Even the most complex solutions require a couple of clicks maximum (often they can be solved by clicking a single scenery object), and usually, your decision will automatically resolve itself in a way that you'd never expect. More profoundly, however, solving each puzzle isn't actually the point. Instead, you'll unlock new content and receive gold medals simply by interacting with every object and within a scene. McPixel isn't really about getting the puzzle right, it's about discovering how a single situation can play out when approached in myriad different ways.
So perhaps McPixel is piece of interactive performance art, then. But this term brings po-faced experimental pieces like The Passage and Every Day The Same Dream to mind, and McPixel is out to make you laugh in the most crass ways possible. It's hilarious, lowbrow and crude to the extreme, to the extent where every NPC interaction begins with a swift kick to the crotch. You'll get sucked into a robot's arse. You'll put pepper down a pirate's pants while standing in a whale's mouth. President Obama will make out with you. An Eskimo woman will flash you, you'll insert a bone into a cow's rectum and dropkick an old man. Inexplicable locations rub shoulders with familiar homages to films and games, creating a logical disconnect that continually pummels your pleasure centres. Humour is a subjective thing, but McPixel dishes out its non-sequitur gags so thick and so fast that your brain will eventually start laughing just to make sense of it all.

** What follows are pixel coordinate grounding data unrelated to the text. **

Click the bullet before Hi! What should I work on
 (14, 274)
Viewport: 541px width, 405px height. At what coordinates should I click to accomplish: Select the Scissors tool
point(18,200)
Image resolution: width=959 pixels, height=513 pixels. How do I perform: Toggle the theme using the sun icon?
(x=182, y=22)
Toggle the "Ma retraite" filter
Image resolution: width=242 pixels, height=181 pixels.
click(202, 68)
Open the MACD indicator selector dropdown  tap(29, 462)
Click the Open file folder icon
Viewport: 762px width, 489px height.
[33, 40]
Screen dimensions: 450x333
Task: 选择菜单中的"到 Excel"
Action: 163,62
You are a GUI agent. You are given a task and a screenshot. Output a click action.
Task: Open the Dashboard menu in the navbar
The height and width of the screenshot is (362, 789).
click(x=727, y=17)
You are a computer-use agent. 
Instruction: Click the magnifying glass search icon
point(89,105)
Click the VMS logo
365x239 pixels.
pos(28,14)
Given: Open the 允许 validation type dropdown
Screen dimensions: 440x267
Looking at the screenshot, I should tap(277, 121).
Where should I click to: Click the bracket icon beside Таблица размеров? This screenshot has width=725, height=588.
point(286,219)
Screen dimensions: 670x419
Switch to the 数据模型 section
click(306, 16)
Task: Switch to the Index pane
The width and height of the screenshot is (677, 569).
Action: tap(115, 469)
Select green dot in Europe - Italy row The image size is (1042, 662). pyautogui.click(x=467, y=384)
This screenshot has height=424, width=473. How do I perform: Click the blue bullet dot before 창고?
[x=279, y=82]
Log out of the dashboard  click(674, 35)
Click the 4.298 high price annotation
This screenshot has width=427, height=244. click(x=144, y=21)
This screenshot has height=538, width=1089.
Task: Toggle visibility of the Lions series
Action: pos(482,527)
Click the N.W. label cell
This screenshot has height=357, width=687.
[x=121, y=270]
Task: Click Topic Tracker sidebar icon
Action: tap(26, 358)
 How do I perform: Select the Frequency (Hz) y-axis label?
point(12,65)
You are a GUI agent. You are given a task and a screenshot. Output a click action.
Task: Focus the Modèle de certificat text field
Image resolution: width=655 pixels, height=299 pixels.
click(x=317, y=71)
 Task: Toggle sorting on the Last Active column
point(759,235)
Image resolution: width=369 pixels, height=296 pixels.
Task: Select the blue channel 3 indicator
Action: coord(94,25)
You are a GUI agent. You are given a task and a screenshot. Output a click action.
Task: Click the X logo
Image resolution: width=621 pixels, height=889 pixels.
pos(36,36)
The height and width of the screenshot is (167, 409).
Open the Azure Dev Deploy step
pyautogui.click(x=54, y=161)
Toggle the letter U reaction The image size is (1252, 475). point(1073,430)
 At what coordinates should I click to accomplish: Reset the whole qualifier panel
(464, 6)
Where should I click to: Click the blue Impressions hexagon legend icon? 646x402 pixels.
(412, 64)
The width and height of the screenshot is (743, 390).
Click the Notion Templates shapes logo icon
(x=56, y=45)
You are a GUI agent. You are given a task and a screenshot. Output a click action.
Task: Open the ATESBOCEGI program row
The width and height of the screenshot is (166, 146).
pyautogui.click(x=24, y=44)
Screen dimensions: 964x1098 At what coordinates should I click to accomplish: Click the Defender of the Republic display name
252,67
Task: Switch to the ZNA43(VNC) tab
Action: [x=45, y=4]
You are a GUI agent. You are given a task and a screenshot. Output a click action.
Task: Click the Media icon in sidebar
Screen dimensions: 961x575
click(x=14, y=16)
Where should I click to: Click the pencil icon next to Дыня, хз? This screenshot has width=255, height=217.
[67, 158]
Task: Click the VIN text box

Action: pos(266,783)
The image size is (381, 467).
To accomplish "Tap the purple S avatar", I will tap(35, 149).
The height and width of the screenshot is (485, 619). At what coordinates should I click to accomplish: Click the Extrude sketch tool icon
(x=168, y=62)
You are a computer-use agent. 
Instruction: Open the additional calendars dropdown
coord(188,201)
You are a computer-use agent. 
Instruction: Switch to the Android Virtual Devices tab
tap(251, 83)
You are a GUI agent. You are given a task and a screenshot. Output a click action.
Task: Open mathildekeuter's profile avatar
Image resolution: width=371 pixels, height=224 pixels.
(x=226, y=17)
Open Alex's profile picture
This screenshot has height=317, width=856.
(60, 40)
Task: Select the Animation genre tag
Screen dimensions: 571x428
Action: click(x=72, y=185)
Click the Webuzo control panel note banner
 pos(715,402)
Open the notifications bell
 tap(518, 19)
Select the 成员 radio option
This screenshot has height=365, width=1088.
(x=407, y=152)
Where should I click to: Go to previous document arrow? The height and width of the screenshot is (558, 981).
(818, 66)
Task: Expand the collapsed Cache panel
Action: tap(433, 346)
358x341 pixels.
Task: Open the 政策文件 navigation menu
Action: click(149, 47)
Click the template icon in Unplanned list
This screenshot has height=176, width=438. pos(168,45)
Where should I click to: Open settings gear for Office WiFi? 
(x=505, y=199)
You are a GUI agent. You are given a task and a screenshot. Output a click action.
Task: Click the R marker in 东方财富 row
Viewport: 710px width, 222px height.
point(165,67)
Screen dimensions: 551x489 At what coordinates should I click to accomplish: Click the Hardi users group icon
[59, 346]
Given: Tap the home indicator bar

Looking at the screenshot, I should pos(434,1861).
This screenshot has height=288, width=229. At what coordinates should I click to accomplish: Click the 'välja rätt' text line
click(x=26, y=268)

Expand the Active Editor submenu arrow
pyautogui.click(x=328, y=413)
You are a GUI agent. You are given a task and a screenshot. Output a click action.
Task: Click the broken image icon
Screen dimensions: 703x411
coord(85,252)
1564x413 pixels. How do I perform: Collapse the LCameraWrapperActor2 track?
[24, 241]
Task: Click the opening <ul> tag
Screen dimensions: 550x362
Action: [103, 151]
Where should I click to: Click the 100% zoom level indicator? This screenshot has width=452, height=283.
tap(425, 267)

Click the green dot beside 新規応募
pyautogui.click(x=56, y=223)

So, McPixel is simple dumb fun, then. Except that it's actually really smart. Some of the puzzle solutions are brilliantly twisted and based on cerebral broken logic. Some of the jokes approach Python-esque levels of excellence. McPixel proves to be cheekily self-aware, referential and riotously anarchic; it's not stupid, indeed, it's clever enough to know exactly how to make players laugh and engage with the experience.
So... you know what? Sod it. I could go on all day about what McPixel isn't, but here's what it is: a fantastic, worthwhile waste of time. You can potentially blow through everything within a handful of hours, but taken as a delightful snack between gaming meals, a treat enjoyed in 15-minute chunks, it's an absolute delight. Continued play unlocks a rhythm minigame and level editor among more bizarre bonuses, and provides plenty of value for the price. It's crazy, stupid and thoroughly awesome - just go in with an open mind, and whatever you do, don't overthink anything.
The Short Version: McPixel is profoundly stupid, devastatingly intelligent, hilarious, crazy, cerebral and thorughly inexplicable.
Most importantly, however, it's a fantastic waste of time.